Considerable performance gains can be obtained by migrating calculations into the R CODE section of some data visualizations. This article assumes some basic level of competence in writing R code, and is structured as follows, it:
- Explains the R CODE section of a data visualization.
- Provides a detailed worked example of the strategy.
- Explains how to do this so that the visualization can easily be re-used.
Please note these steps require a Displayr license.
The R CODE section of a data visualization
Some visualizations in Displayr are written in the R language. The code that creates the visualization is visible in Data tab of the object inspector. For example, you can see the code for a pictograph below.

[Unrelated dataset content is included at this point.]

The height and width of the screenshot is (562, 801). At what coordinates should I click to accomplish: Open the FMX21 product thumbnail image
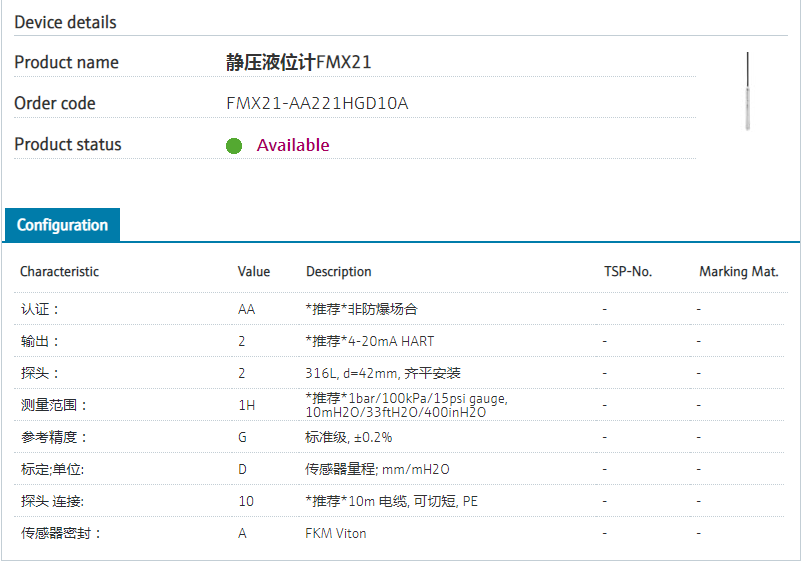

Detailed worked example using the R CODE section
The dependency graph below is for a visualization that has been created in a way that is guaranteed to be slow. The graph shows two separate paths. The one at the top takes a total of .11 + .00 + .02 + .02 + .44 + .45 + .42 + .42 + 1.64 + 1.01 = 4.53 seconds. The one at the bottom takes a little less time, meaning that the overall time taken is, at best, 4.53 seconds for the visualization to calculate. (Where multiple visualizations are being shown simultaneously, the overall time may be slower.)
Explaining each of the nodes
The leftmost node shows that the entire data set takes 0.11 seconds to load.
The second node shows that extracting the data from the data for the Q5 variable set is effectively instant.
The top-most Q5 table contains the percentages of people to associate different brands with different personality attributes. It takes 0.02 seconds to calculate.
The next node selects the first six rows of data for the Older column. It took 0.45 seconds. It's slow because there is an overhead associated with each calculation.
The next node sorted the table and took 0.42 seconds.
The next node, viz, creates a bar chart.
The rightmost node shows the visualization if the sample size is greater than 50 and, otherwise, shows nothing.
The remaining nodes extract the sample sizes for the Older column and calculate the smallest value.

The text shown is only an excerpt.